Another of my most recent productions was called College Fever. It’s the story of a single parent facing the reality of their child getting accepted to a school but not getting all of the scholarship money they anticipated. They have to make tough, long-term decisions.
So we tied in the emotional components of college, the financial literacy aspect, and many people had their eyes opened as a result. Anything that I write is based upon real life events. That’s only because I realize the value of the stage is that you can illustrate serious topics in an entertaining way. We all learn through a lot of different ways, like reading, listening, and visual means.
A seminar is great but a lot of people won’t come to it. But they will come to a live production. So from an entertainment perspective, we’re looking to increase our presence in the Washington D.C. area this year.
The Money Coach: With so many irons in the fire, how do you make time to be a good father?
Cameron: I made conscious decisions when they were babies to be present. They always saw me and knew me. I also have several mentors. They all advised me: ‘Make sure you’re close to your children because those years go by so quickly. Before you know it, they’ll be in high school and then gone.’
So in 2003-2004 I made the decision to really stay close to home. I still traveled, but it was very strategic. So as they’ve grown up, I have a solid relationship with them. We have a family unit that’s been consistent with them.

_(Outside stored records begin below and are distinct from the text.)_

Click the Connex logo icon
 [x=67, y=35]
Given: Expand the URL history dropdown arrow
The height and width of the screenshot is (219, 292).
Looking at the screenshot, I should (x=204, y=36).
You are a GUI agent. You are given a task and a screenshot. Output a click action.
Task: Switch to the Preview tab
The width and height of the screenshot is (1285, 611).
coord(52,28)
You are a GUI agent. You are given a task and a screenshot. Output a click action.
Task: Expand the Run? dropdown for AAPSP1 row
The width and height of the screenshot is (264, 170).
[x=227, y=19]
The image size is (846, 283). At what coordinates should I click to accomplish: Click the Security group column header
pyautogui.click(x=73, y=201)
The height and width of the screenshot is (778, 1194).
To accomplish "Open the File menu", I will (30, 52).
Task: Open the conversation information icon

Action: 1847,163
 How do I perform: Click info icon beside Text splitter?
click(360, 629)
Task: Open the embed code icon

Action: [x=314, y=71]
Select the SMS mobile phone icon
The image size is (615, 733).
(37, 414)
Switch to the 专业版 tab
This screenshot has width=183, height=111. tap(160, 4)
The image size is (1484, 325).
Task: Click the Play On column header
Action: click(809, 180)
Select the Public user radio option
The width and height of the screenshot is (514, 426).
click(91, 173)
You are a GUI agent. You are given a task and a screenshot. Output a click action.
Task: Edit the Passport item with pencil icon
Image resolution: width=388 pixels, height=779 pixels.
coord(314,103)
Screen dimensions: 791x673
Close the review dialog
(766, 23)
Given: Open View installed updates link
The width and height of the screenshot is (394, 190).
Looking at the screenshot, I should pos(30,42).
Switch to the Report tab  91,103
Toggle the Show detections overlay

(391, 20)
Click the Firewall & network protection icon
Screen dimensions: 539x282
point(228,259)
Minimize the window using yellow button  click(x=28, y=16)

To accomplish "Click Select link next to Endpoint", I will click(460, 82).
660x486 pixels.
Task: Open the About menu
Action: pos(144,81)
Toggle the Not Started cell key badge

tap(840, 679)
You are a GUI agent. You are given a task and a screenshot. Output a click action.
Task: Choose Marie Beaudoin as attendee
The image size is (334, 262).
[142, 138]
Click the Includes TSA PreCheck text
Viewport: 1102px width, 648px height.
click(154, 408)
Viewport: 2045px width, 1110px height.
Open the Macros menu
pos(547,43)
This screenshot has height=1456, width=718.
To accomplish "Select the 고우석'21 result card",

I’m at all their games and events. Any business ventures I’m involved in they know about it and are involved in it. They have the opportunity to see it demonstrated in front of them. They see a living example of someone that could create a business and be successful with it. And then see the charitable side of things too.
It’s important for them to know that we’re not just focused on us building our empire, but that we’re willing to share what we earn with others and to create opportunities for others as well. That gives them a well-rounded view as life. As far as our lifestyle, we live nicely, so it’s not like they do without. But they watch us sacrifice to help others.
I also give a lot of credit to my wonderful wife. We’ve been married almost 17 years and it’s hard to believe that it’s gone so quickly.
We don’t try to create an image so that our children see us in a perfect light. They know we’re human. I say to my sons: ‘I want you to see the good and the not-so-good. I face challenges too, but I want you to see how I overcome them.’
We have an open dialogue. They knew they can talk to me about anything they’re facing. My daughter is older, but I’m there for her too.
Snow removal can be an intense business. You can be away for 48 hours straight. But once my daughter was out looking for a job, and I stopped everything. I said: ‘I’m going to take 2 weeks and drive around with you for job offers.’ And she did indeed get two jobs and several offers.
I’m very proud of the young lady that my daughter is maturing into, and glad to be a part of that experience with her, and my whole family.